This Oregon Field Guide story begins with a multi-million-dollar failure. Just outside the boundary of the Newberry Crater National Monument, an energy company spent millions of dollars to drill test wells two miles deep in hopes of striking hot water. Unfortunately, there was no water. But the exploration didn’t stop there. Tune in to the stations of Oregon Public Broadcasting on Thursday, February 16 at 8:30pm and find out how these hot dry wells might just lead to a revolutionary advance in renewable energy.

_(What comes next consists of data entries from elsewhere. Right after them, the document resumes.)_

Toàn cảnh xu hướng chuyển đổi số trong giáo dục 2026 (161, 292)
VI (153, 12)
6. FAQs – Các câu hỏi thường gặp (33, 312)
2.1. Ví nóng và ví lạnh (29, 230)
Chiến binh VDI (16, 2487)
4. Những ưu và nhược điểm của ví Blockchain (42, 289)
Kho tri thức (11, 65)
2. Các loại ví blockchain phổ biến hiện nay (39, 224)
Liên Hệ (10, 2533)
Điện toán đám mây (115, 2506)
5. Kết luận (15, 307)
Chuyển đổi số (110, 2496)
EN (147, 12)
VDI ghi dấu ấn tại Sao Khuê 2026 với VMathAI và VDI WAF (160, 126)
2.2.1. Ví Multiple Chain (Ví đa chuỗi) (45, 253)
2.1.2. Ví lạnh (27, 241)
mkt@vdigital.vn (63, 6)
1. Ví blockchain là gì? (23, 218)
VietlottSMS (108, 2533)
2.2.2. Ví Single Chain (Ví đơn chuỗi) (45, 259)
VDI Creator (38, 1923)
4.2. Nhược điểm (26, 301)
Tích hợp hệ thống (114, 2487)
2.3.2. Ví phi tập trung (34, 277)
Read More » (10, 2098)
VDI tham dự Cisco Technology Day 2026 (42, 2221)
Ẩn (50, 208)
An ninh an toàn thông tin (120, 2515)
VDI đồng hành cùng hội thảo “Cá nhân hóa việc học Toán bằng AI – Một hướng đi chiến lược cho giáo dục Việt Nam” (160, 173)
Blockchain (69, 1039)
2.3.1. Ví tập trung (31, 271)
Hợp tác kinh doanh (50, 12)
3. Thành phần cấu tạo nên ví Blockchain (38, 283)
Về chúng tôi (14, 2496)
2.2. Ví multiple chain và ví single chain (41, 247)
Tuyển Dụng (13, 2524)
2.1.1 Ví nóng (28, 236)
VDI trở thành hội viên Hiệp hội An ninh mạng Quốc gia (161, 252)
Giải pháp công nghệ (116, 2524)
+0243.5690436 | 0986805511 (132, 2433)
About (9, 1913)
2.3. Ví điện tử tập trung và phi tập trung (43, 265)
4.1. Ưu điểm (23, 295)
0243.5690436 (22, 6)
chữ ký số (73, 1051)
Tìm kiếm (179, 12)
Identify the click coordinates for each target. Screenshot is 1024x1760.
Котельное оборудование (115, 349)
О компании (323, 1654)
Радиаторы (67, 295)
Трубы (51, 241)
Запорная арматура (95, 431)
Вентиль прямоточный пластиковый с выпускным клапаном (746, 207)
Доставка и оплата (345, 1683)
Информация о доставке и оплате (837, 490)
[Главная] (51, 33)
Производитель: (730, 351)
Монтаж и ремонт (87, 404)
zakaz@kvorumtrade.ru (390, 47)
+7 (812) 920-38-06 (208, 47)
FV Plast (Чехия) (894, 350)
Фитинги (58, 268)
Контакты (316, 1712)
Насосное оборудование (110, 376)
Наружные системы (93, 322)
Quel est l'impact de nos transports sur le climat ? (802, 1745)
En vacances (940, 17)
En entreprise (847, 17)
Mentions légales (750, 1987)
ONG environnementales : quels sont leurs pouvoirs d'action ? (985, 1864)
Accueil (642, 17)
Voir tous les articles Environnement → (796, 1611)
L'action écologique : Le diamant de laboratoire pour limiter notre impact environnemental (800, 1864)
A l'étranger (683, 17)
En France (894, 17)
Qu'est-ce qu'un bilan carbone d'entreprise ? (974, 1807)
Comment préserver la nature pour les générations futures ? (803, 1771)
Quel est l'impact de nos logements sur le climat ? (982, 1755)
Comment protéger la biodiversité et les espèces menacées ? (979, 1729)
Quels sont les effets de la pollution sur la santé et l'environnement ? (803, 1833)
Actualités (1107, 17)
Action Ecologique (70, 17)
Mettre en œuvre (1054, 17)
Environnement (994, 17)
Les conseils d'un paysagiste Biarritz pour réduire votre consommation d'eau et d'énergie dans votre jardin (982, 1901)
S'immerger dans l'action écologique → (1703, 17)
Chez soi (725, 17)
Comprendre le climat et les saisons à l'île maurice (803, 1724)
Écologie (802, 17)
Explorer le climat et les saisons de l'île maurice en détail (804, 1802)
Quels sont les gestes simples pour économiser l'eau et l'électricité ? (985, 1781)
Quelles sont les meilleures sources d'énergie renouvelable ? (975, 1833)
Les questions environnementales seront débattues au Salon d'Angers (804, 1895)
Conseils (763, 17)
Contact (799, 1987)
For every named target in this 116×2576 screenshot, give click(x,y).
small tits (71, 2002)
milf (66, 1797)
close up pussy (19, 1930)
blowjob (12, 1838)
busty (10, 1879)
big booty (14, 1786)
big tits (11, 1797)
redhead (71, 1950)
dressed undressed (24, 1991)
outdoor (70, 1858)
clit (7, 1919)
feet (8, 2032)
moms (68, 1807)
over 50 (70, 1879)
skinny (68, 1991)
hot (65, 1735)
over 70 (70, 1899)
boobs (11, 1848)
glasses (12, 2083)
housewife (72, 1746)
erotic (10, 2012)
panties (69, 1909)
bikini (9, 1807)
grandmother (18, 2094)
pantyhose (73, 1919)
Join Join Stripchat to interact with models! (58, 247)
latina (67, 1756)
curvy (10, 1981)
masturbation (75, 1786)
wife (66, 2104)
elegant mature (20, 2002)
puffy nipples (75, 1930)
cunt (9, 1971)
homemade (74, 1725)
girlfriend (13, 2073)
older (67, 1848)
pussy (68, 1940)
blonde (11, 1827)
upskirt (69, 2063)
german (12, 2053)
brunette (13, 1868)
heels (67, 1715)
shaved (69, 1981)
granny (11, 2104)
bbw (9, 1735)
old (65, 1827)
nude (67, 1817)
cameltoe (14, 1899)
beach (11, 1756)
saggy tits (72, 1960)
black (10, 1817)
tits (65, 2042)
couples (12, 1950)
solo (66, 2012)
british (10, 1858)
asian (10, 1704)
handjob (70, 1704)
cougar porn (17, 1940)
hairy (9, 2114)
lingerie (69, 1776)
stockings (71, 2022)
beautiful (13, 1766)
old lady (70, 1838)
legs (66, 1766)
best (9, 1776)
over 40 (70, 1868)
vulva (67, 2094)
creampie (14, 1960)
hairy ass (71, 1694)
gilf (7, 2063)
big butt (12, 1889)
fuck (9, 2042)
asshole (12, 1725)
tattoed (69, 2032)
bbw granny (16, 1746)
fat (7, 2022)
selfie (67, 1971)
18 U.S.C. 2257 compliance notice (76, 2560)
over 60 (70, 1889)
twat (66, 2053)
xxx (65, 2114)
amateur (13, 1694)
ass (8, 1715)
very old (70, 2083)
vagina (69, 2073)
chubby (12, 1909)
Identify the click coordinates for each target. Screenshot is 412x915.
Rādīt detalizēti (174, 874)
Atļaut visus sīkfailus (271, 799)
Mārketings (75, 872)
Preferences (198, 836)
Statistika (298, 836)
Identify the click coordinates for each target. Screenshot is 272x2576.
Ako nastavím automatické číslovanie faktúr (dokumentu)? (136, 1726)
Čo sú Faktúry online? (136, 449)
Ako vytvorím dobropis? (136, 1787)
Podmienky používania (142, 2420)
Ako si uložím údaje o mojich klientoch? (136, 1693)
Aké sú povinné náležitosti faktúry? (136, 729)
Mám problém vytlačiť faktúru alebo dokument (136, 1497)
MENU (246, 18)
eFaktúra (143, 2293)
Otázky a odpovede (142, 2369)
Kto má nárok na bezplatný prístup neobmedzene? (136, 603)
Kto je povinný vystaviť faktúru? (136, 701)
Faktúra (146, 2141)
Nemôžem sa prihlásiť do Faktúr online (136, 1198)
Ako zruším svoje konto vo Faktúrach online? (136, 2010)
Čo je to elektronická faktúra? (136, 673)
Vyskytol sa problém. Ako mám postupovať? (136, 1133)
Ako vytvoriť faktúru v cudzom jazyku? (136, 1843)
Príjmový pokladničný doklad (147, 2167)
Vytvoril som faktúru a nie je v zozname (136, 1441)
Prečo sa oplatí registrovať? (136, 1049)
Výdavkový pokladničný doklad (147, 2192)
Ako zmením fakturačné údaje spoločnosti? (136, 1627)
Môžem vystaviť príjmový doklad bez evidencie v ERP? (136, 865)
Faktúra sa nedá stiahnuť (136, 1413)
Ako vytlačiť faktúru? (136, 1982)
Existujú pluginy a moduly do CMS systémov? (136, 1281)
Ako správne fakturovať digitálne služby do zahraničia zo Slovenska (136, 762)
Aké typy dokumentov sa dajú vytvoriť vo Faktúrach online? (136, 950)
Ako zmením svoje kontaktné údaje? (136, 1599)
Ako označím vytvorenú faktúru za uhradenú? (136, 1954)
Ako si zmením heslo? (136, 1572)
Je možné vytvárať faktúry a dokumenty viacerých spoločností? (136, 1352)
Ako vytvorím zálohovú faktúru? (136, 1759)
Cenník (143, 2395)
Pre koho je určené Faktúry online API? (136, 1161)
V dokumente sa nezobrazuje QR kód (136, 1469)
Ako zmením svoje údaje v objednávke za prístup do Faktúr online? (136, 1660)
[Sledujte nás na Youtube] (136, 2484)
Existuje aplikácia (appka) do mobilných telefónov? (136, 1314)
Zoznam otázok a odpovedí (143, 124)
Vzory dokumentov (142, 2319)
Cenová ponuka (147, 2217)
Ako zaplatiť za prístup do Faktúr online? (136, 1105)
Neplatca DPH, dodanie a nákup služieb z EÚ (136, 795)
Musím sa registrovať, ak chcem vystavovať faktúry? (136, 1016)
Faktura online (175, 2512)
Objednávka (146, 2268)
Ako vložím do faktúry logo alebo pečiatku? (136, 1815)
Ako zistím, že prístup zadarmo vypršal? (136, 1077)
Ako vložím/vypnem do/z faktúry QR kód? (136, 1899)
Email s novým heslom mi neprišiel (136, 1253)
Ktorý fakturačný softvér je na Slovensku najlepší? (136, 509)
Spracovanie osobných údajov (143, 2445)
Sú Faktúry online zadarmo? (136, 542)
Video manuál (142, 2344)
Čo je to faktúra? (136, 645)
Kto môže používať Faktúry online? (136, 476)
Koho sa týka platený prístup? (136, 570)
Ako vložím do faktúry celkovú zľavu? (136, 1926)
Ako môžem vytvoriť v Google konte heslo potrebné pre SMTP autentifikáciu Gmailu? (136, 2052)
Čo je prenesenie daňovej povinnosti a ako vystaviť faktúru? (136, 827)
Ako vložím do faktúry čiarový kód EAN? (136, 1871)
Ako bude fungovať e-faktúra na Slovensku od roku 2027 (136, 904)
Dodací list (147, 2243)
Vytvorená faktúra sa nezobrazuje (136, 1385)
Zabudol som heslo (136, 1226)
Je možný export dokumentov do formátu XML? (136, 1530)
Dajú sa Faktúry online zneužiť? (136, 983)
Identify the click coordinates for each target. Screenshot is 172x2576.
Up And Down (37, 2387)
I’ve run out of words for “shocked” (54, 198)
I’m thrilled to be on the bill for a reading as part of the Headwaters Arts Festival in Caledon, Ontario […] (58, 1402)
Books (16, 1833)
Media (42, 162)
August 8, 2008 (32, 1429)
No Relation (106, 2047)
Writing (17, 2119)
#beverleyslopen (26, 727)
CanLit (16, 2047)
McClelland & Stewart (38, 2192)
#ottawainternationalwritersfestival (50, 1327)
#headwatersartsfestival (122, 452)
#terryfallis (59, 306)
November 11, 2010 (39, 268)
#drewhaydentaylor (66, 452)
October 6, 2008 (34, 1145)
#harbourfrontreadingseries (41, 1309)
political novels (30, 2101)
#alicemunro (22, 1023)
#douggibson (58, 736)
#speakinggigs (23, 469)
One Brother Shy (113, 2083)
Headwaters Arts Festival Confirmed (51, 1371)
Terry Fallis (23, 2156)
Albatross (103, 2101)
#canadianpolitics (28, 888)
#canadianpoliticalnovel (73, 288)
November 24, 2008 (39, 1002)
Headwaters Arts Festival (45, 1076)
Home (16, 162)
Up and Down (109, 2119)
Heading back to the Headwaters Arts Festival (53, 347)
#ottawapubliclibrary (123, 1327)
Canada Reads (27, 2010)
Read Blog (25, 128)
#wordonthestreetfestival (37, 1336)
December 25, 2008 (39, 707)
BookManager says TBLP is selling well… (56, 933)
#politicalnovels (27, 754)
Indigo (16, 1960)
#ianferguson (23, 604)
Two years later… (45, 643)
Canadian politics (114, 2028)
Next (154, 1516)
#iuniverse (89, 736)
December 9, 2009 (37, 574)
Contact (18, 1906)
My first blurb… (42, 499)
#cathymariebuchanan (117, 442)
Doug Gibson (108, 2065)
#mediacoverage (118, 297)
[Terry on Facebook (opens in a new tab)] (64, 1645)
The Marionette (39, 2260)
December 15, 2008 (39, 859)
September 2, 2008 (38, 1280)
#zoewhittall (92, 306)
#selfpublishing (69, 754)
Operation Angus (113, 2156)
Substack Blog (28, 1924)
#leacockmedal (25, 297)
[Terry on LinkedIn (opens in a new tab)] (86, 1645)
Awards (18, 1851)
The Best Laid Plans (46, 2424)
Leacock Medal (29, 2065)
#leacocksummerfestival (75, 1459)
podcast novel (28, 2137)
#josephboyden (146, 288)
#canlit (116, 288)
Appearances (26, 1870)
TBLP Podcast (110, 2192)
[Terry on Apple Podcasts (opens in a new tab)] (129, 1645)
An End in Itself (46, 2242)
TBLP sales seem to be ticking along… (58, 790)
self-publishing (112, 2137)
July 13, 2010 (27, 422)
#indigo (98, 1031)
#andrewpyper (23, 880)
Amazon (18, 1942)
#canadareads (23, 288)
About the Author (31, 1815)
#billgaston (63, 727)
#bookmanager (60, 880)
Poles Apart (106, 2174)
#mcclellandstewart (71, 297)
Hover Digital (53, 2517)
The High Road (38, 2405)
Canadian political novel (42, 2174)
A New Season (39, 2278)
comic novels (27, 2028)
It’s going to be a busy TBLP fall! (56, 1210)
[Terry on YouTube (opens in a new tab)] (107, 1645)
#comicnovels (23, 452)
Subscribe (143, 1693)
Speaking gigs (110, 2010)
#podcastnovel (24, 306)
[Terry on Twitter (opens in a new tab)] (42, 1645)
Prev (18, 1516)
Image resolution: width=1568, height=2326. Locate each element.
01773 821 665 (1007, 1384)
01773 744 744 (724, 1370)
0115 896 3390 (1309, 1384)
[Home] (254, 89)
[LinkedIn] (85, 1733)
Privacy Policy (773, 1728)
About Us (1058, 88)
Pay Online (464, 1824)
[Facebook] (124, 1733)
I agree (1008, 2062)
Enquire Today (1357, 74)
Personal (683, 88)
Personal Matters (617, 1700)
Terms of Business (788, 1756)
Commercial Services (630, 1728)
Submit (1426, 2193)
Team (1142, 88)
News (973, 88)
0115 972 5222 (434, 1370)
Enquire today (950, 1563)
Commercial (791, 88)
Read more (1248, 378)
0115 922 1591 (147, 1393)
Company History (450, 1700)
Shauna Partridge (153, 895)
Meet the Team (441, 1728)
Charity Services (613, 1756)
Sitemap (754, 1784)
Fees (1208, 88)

Newberry Geothermal – The Newberry Crater is actually an enormous active volcano. A 9,000-foot mountain once stood here before it collapsed 75,000 years ago, forming the giant hole we see today. It’s erupted many times since then, most recently around 1,300 years ago. Scientists figured that the area around Oregon’s largest volcano would be a good source of geothermal energy. Indeed, the rock lying at the end of the 10,000-foot wellhead initially bored, measured around 600 degrees Fahrenheit. But since there was no water, the experiment has taken a new tact. Now the plan is to create massive reservoirs two miles under ground. The earth would heat the cold water injected into fissures in the rocks and pumps would bring the hot water back out for energy production. Field Guide examines the process, its potential and the problems involved in taping some of the endless heat trapped in the earth’s core.
Beacon Rock – Jim Opdycke lives life by the fingertips. He’s known as the unofficial “mayor” of Beacon Rock. Opdycke has climbed this spectacular basalt monolith in the Columbia gorge for over 40 years and has contributed perhaps more than anyone to the unique climbing culture of Beacon. It’s one of the toughest big-wall climbs in the Northwest. Field Guide joins Jim on a climb up the 900-foot face, cameras in tow, to learn about the specialized style of climbing known as “trad” – considered the most pure of climbing styles.
Ditch Fish – Grass seed farmers in the Willamette Valley found out they’re not just growing grass in their fields; they’re also raising native fish in farm ditches running through their acreage. Although dry during the summer, these ditches fill with water during the winter and connect to streams that feed the Willamette River. OSU researchers recently discovered young native fish thriving in this unexpected habitat.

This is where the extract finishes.